Il cristiano capace di familiarizzarsi con l'Antico Testamento non tarderà a rendersi conto che l'intera Bibbia è pervasa da un medesimo dinamismo interno di perenne rinnovamento. in una storia in cui la caduta e lo stesso peccato sono occasione d'una scoperta di Dio sempre più profonda, l'uomo non cessa di rinnovarsi e di trovare — o ritrovare — la vita in una Parola di cui nessuna interpretazione, nessuna situazione esauriranno mai il senso e la portata. La rivelazione biblica non cessad'appoggiarsi sul passato per rivolgersi all'avvenire (Cf. per esempio Salmi 78, 106, ecc.). L'Antico Testamento non è unicamente promessa: contiene pure numerosi compimenti (come avrebbe potuto, altrimenti, l'uomo dell'Antico Testamento parlare con tanta forza della fedeltà di Dio?). Ed il Nuovo è anche promessa. Si tradisce dunque lo spirito della Scrittura se l'antico e il nuovo vengono considerati come due regimi successivi, il secondo dei quali abolirebbe il primo. L'insieme della rivelazione costituisce invece un perenne passaggio dall'antico al nuovo.
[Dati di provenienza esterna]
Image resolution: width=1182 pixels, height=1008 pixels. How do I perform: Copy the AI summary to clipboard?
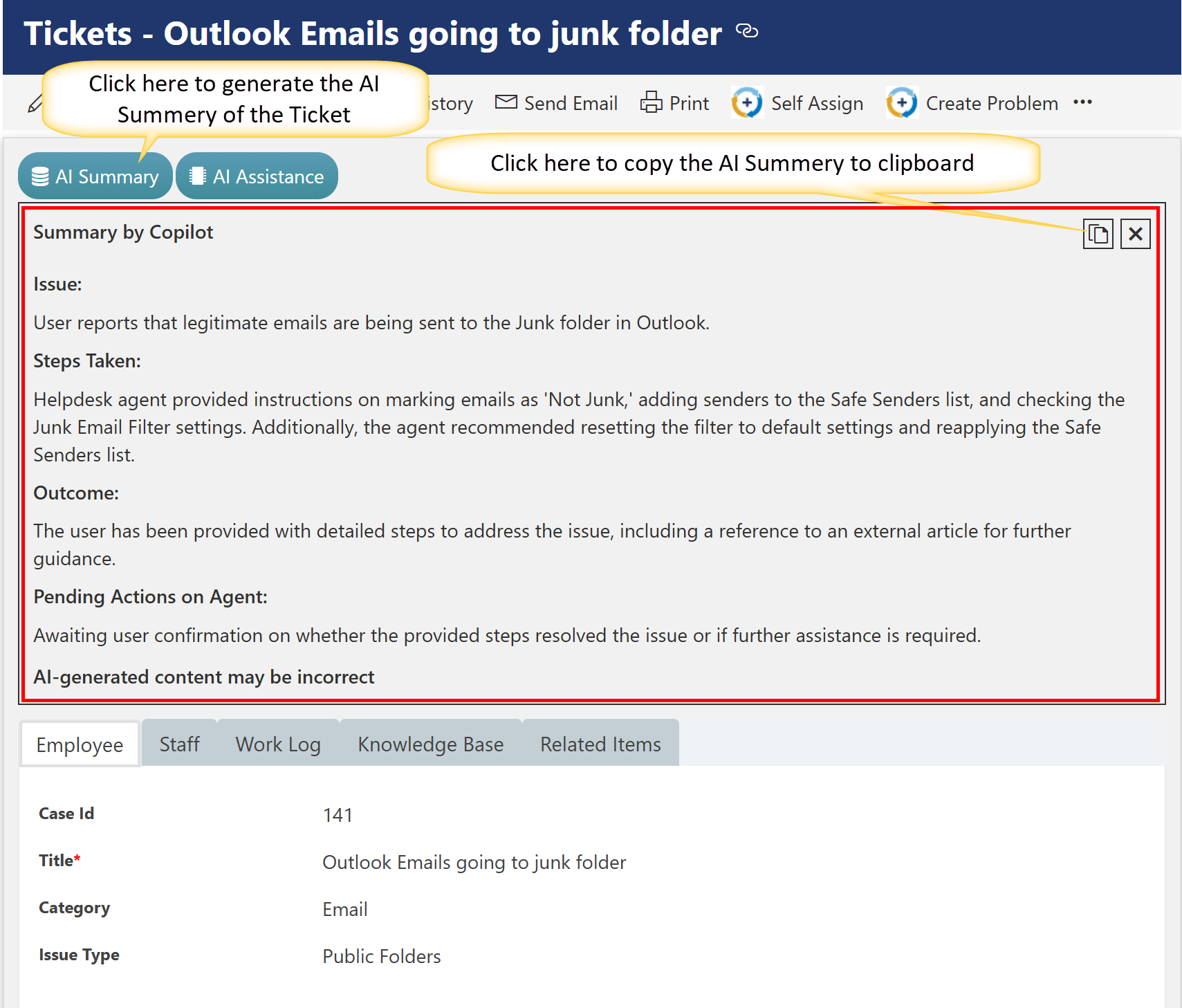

Questo movimento caratterizza pure, a suo modo, la lettura ebraica della Scrittura, che è una ricerca permanente (midrash ) del senso della Parola di Dio. Questo sarà una scoperta per molti cristiani, convinti invece — a torto — che gli ebrei leggano la Bibbia in modo letterale. Sulle prime, una tale scoperta rischia di essere scoraggiante per il cristiano. Sconcertato da una forma di lettura apparentemente assai strana, proverà l'impressione di sentirsi sfuggire il terreno comune sul quale aveva sperato incontrare l'ebreo! (Soltanto l'abitudine (o l'ignoranza) possono impedirci di vedere come la lettura cristiana della Bibbia non sia meno sconcertante per il profano di quella ebraica, alla quale si Ispira direttamente, nello spirito e nei metodi. Cf., ad esempio, Os 11,1 e Mt 2,15; Es 12,96 e Gv 19.37) Ma una volta passato il primo stupore, e senza voler ridurre la distanza creata fra noi dalla fede nel Cristo, finirà per comprendere che, nello spirito che le anima, lettura ebraica e lettura cristiana della Scrittura sono più vicine di quanto possa sembrare di primo acchito. Entrambi, ebrei e cristiani, siamo guidati da questa perenne ricerca del senso di una Parola, che non finirà mai di svelare il proprio significato né di sprigionare la propria energia, poiché è Parola di Dio.